Mapping : Pembuatan peta kerawanan hutan di wilayah
teritorialnya masing-masing. Fungsi ini bisa dilakukan dengan berbagai cara,
namun yang biasa digunakan adalah 3 cara berikut:
— Pemetaan
daerah rawan yang dibuat berdasarkan hasil olah data dari masa lalu
maupun hasil prediksi
— Pemetaan
daerah rawan yang dibuat seiring dengan adanya survai desa (Partisipatory Rural
Appraisal)
— Pemetaan
daerah rawan dengan menggunakan Global Positioning System atau citra satelit
2.
Sistem Informasi: penyediaan sistem informasi
kebakaran hutan.
Hal ini bisa dilakukan dengan pembuatan sistem deteksi dini (early warning
system) di setiap tingkat.
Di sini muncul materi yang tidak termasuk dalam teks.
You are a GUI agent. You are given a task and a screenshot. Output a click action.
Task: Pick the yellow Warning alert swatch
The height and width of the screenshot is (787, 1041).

Deteksi dini dapat dilaksanakan dengan 2 cara
berikut :
— Analisis
kondisi ekologis, sosial, dan ekonomi suatu wilayah
— Pengolahan
data hasil pengintaian petugas
- Standardisasi
: pembuatan dan penggunaan SOP (Standard Operating Procedure)
Untuk memudahkan tercapainya pelaksanaan program pencegahan kebakaran
hutan maupun efektivitas dalam penanganan kebakaran hutan, diperlukan
standar yang baku dalam berbagai hal berikut :
— Metode
pelaporan
Untuk menjamin adanya konsistensi dan keberlanjutan data yang masuk,
khususnya data yang berkaitan dengan
kebakaran hutan.
— Peralatan
Peralatan yang harus dimiliki oleh setiap daerah harus bisa diterapkan oleh
pemerintah, meskipun standar ini bisa disesuaikan kembali sehubungan dengan
potensi terjadinya kebakaran hutan
— Metode
Pelatihan untuk Penanganan Kebakaran Hutan
Standardisasi
ini perlu dilakukan untuk membentuk petugas penanganan kebakaran yang efisien
dan efektif dalam mencegah maupun menangani kebakaran hutan yang terjadi.
- Supervisi
: pemantauan dan pengawasan kepada pihak-pihak yang berkaitan langsung
dengan hutan. pemantauan berkaitan langsung dengan penyediaan
data,kemudian pengawasan merupakan respon dari hasil olah data tersebut.
Pemantauan, menurut kementerian lingkungan hidup, dibagi menjadi dua,
yaitu :
— Pemantauan
terbuka : Pemantauan dengan cara mengamati langsung objek yang diamati.
Pemantauan tertutup (intelejen) :
Pemantauan yang dilakukan dengan cara penyelidikan yang hanya diketahui oleh
aparat tertentu.
Pemantauan pasif : Pemantauan yang dilakukan berdasarkan dokumen, laporan, dan
keterangan dari data-data sekunder, termasuk laporan pemantauan tertutup
— Pemantauan
aktif
Pemantauan dengan cara memeriksa langsung dan menghimpun data di lapangan
secara primer. Contohnya : melakukan survei ke daerah-daerah rawan kebakaran
hutan. Sedangkan, pengawasan dapat dilihat melalui 2 pendekatan, yaitu :
Preventif : kegiatan pengawasan untuk pencegahan sebelum terjadinya perusakan
lingkungan (pembakaran hutan).
Represif : kegiatan pengawasan yang bertujuan untuk menanggulangi perusakan
yang sedang terjadi atau telah terjadi serta akibat-akibatnya sesudah
terjadinya kerusakan lingkungan
Kesimpulan:
Penyebab
kebakaran
hutan dan lahan di Propinsi Riau ataupun di tempat lain di Indonesia
bersumber pada kebijakan pengelolaan hutan, lemahnya peraturan
perundangan dan
penegakan aturan yang ada, dan mekanisme sistem/kelembagaan yang
bertanggung
jawab terhadap kebakaran hutan dan lahan.
Api
tidak bisa sepenuhnya dihilangkan dari ekosistem hutan, beberapa tipe vegetasi
hutan merupakan klimaks api. Pengurangan resiko kebakaran hutan dapat ditempuh
dengan mempertimbanglkan kearifan lokal dari masyarakat tradisional Rimbawan
telah menggunakan api dalam praktek kehutanan yang dikenal dengan istilah
manajemen api dalam bentuk Swalling dan Prescribe Burning.